[Entries on where items appear]

───

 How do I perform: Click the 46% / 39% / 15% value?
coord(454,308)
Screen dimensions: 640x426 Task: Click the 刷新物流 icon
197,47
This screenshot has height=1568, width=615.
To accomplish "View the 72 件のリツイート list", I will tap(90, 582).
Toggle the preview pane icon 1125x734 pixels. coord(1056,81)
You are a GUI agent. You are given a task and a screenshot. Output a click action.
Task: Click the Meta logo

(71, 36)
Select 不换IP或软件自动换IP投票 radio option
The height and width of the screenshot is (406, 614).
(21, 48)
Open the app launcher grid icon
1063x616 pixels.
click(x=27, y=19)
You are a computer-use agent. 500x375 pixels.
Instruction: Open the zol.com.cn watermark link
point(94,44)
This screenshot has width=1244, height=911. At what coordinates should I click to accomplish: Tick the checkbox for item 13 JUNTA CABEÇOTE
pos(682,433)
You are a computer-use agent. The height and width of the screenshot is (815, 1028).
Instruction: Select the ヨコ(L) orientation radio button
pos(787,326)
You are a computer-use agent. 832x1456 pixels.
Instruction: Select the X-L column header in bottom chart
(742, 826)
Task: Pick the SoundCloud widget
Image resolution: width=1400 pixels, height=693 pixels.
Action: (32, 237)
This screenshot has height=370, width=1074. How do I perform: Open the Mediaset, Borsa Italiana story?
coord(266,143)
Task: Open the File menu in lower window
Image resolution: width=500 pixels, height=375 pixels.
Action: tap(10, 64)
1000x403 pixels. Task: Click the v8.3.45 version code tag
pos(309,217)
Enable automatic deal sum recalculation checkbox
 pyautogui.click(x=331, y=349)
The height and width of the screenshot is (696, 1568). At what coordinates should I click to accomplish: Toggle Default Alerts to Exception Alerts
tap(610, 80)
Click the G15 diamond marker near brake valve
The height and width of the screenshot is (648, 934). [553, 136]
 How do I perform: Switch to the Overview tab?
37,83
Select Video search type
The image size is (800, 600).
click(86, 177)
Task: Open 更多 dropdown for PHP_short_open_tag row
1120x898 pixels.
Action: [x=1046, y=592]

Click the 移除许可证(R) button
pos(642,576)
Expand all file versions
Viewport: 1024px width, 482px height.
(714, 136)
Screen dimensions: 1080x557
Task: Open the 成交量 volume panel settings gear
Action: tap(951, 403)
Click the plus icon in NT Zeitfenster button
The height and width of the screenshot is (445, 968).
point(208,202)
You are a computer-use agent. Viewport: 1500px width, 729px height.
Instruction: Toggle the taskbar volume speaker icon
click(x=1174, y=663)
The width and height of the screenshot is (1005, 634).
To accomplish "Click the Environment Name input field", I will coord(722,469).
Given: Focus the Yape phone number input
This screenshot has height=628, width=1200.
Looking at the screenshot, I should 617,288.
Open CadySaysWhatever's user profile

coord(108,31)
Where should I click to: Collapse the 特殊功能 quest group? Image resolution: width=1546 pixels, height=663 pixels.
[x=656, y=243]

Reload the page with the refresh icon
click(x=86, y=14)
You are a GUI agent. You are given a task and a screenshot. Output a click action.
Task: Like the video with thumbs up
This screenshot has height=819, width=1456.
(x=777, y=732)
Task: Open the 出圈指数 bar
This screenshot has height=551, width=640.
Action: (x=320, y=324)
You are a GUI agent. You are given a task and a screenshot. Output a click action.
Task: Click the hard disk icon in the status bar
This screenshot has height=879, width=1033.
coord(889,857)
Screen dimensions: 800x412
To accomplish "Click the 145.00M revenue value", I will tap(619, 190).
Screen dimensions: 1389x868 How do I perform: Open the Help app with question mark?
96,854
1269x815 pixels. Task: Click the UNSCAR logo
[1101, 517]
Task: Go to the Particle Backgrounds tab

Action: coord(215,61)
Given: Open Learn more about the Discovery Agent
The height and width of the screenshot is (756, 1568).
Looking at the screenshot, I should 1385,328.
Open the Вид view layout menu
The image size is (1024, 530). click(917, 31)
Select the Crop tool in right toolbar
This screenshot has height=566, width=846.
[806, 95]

───

§ **STATED PROBLEM**:
Copy out every line of the records above word for word.

§ **TASK RESULT**:
 How do I perform: Click the 46% / 39% / 15% value?
coord(454,308)
Screen dimensions: 640x426 Task: Click the 刷新物流 icon
197,47
This screenshot has height=1568, width=615.
To accomplish "View the 72 件のリツイート list", I will tap(90, 582).
Toggle the preview pane icon 1125x734 pixels. coord(1056,81)
You are a GUI agent. You are given a task and a screenshot. Output a click action.
Task: Click the Meta logo

(71, 36)
Select 不换IP或软件自动换IP投票 radio option
The height and width of the screenshot is (406, 614).
(21, 48)
Open the app launcher grid icon
1063x616 pixels.
click(x=27, y=19)
You are a computer-use agent. 500x375 pixels.
Instruction: Open the zol.com.cn watermark link
point(94,44)
This screenshot has width=1244, height=911. At what coordinates should I click to accomplish: Tick the checkbox for item 13 JUNTA CABEÇOTE
pos(682,433)
You are a computer-use agent. The height and width of the screenshot is (815, 1028).
Instruction: Select the ヨコ(L) orientation radio button
pos(787,326)
You are a computer-use agent. 832x1456 pixels.
Instruction: Select the X-L column header in bottom chart
(742, 826)
Task: Pick the SoundCloud widget
Image resolution: width=1400 pixels, height=693 pixels.
Action: (32, 237)
This screenshot has height=370, width=1074. How do I perform: Open the Mediaset, Borsa Italiana story?
coord(266,143)
Task: Open the File menu in lower window
Image resolution: width=500 pixels, height=375 pixels.
Action: tap(10, 64)
1000x403 pixels. Task: Click the v8.3.45 version code tag
pos(309,217)
Enable automatic deal sum recalculation checkbox
 pyautogui.click(x=331, y=349)
The height and width of the screenshot is (696, 1568). At what coordinates should I click to accomplish: Toggle Default Alerts to Exception Alerts
tap(610, 80)
Click the G15 diamond marker near brake valve
The height and width of the screenshot is (648, 934). [553, 136]
 How do I perform: Switch to the Overview tab?
37,83
Select Video search type
The image size is (800, 600).
click(86, 177)
Task: Open 更多 dropdown for PHP_short_open_tag row
1120x898 pixels.
Action: [x=1046, y=592]

Click the 移除许可证(R) button
pos(642,576)
Expand all file versions
Viewport: 1024px width, 482px height.
(714, 136)
Screen dimensions: 1080x557
Task: Open the 成交量 volume panel settings gear
Action: tap(951, 403)
Click the plus icon in NT Zeitfenster button
The height and width of the screenshot is (445, 968).
point(208,202)
You are a computer-use agent. Viewport: 1500px width, 729px height.
Instruction: Toggle the taskbar volume speaker icon
click(x=1174, y=663)
The width and height of the screenshot is (1005, 634).
To accomplish "Click the Environment Name input field", I will coord(722,469).
Given: Focus the Yape phone number input
This screenshot has height=628, width=1200.
Looking at the screenshot, I should 617,288.
Open CadySaysWhatever's user profile

coord(108,31)
Where should I click to: Collapse the 特殊功能 quest group? Image resolution: width=1546 pixels, height=663 pixels.
[x=656, y=243]

Reload the page with the refresh icon
click(x=86, y=14)
You are a GUI agent. You are given a task and a screenshot. Output a click action.
Task: Like the video with thumbs up
This screenshot has height=819, width=1456.
(x=777, y=732)
Task: Open the 出圈指数 bar
This screenshot has height=551, width=640.
Action: (x=320, y=324)
You are a GUI agent. You are given a task and a screenshot. Output a click action.
Task: Click the hard disk icon in the status bar
This screenshot has height=879, width=1033.
coord(889,857)
Screen dimensions: 800x412
To accomplish "Click the 145.00M revenue value", I will tap(619, 190).
Screen dimensions: 1389x868 How do I perform: Open the Help app with question mark?
96,854
1269x815 pixels. Task: Click the UNSCAR logo
[1101, 517]
Task: Go to the Particle Backgrounds tab

Action: coord(215,61)
Given: Open Learn more about the Discovery Agent
The height and width of the screenshot is (756, 1568).
Looking at the screenshot, I should 1385,328.
Open the Вид view layout menu
The image size is (1024, 530). click(917, 31)
Select the Crop tool in right toolbar
This screenshot has height=566, width=846.
[806, 95]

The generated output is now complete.